Designing auditory-tactile perception of music

by SEBASTIAN MERCHEL, M. ERCAN ALTINSOY

Background

The main hypothesis to be evaluated was that vibrations, perceived via the vibro-tactile modality, would be important for the perception of music. These vibrations can be excited directly via the air or via the surfaces that are in contact with the listener. This study focuses on seat vibrations, such as the vibrations that can be perceived in a church or a classical concert hall (Merchel & Altinsoy, 2013). To test the above hypothesis, sound and vibrations were controlled separately in a laboratory experiment. The vibration signals were generated from DVD audio recordings using different approaches, which are described in detail in the doctoral thesis of the first author (Merchel, 2014). In this paper only one approach (substitute signals) will be discussed, which is related to frequency discrimination. Therefore, the differential sensitivity of the auditory and tactile frequency perception will be described first.

Auditory and Tactile Frequency Discrimination

One of the most evident differences between both auditory and tactile modalities is the dramatically reduced ability to distinguish between vibration frequencies in the tactile domain. One of the fundamental characteristics of the auditory system is its ability to discriminate between different frequencies. Just-noticeable differences in frequency (JNDFs) smaller than 1 Hz can be perceived at low frequencies. Figure 1 summarizes the data from various laboratories. In audition, stimuli frequency is related to pitch perception. The total number of perceptible pitch steps in the range of human hearing is approximately 1,400 (Olson, 1967).

Fig 1

Figure 1. Auditory and tactile thresholds for frequency discrimination of subsequent sinusoids (stimuli length > 200 ms) as a function of base frequency. The results from several studies are plotted for each modality.

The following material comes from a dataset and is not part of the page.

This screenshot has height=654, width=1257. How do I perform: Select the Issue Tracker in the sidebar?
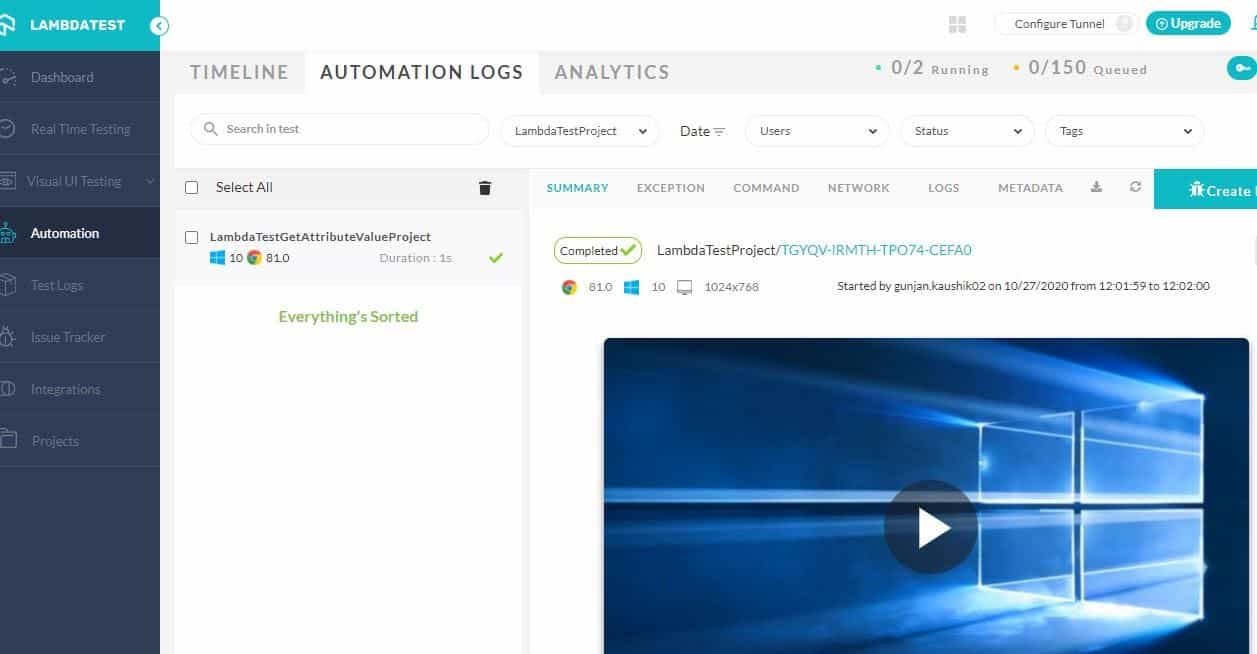coord(70,337)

Tactile JNDFs obtained in various studies are plotted for comparison in Figure 1. The difference limens of tactile frequency discrimination at different body sites are much higher compared to those in audition. Still, in the tactile domain, it is also possible to sort vibrations on a frequency-related scale. However, von Békésy (1957) already noted that there is not a high degree of similarity between pitch sensation in hearing and on the skin.

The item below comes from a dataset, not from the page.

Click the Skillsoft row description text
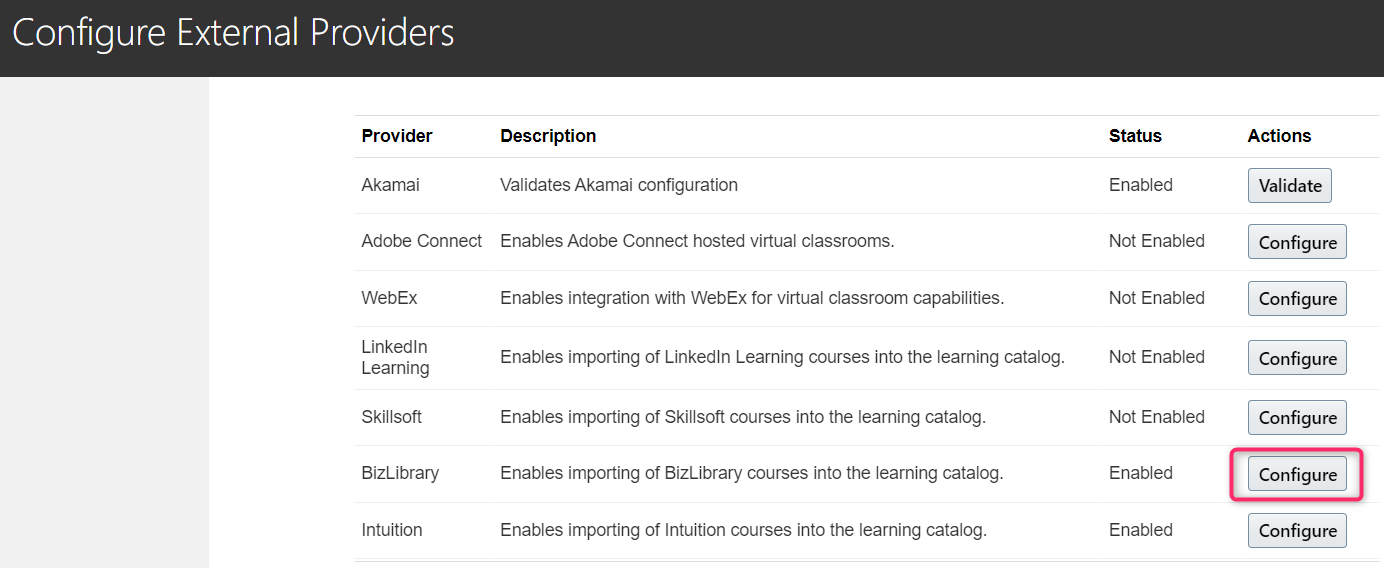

In summary, tactile frequency perception is weak, and thus, pitch might be of minor importance in the process of vibration generation from music. For instance, it might be possible to strongly modify the frequency content of a vibration signal without influencing overall musical perception. This will be evaluated further in the following.

Method

Vibration Generation: Substitute Signals Approach

The simplest approach by which to generate musical vibrations would be to low-pass filter the audio signal and route it directly to the vibration actuator. However, this has several disadvantages such as possible sound radiation of the shaker at higher frequencies. Therefore, the frequency content of the vibration signal is modified using several substitute signals. Figure 2 illustrates the signal-processing chain. A signal generator was implemented in Pure Data (Pd) to produce continuous sinusoidal tones at 20, 40, 80, and 160 Hz. The frequencies were selected to span a broad frequency range and to be clearly distinguishable considering the JNDFs for vibrations discussed above. Additionally, a condition was included using white Gaussian noise (WGN), low-pass-filtered at 100 Hz. These substitute signals were further multiplied with the envelope of the original low-pass-filtered signal to retain the timing information. An envelope follower was implemented, which calculated the root mean square (RMS) amplitude of the input signal using successive analysis windows. Hann windows were applied, and the window size was set to 1,024 samples, which corresponded to approximately 21 ms, to avoid smearing the impulsive signal content. The period for successive analysis was half of the window size.

Fig 2

Figure 2. Signal processing to generate vibration signals from the audio sum. The envelope of the low-pass-filtered signal was extracted and multiplied with substitute signals, such as sinusoids at 20, 40, 80, and 160 Hz or white noise.

Setup

The generated vibration signals were reproduced vertically using an electrodynamic vibration seat. For details on the construction, individual calibration and specifications of this shaker please refer to Merchel (2014).

Additionally, a surround setup was used, according to ITU-R BS.775-1 (1992), with five Genelec 8040A loudspeakers and a Genelec 7060B subwoofer. The system was equalized to a flat frequency response at the listener position. To place the subject in a standard multimedia reproduction context, an accompanying picture from the DVD was projected onto a silver screen. The video sequence showed the stage, conductor, or individual instrumentalists while playing.

Participants

Twenty participants were voluntarily recruited for this experiment (14 male, 6 female). Most of them were students between 20 and 55 years old (mean = 24 years) and between 58 and 115 kg (mean = 75 kg). None of the participants had hearing or spine damage. The average number of self-reported concert visits per year was nine and ranged from one to approximately 100. Two participants were members of bands. The preferred music styles varied, ranging from rock and pop to classical and jazz.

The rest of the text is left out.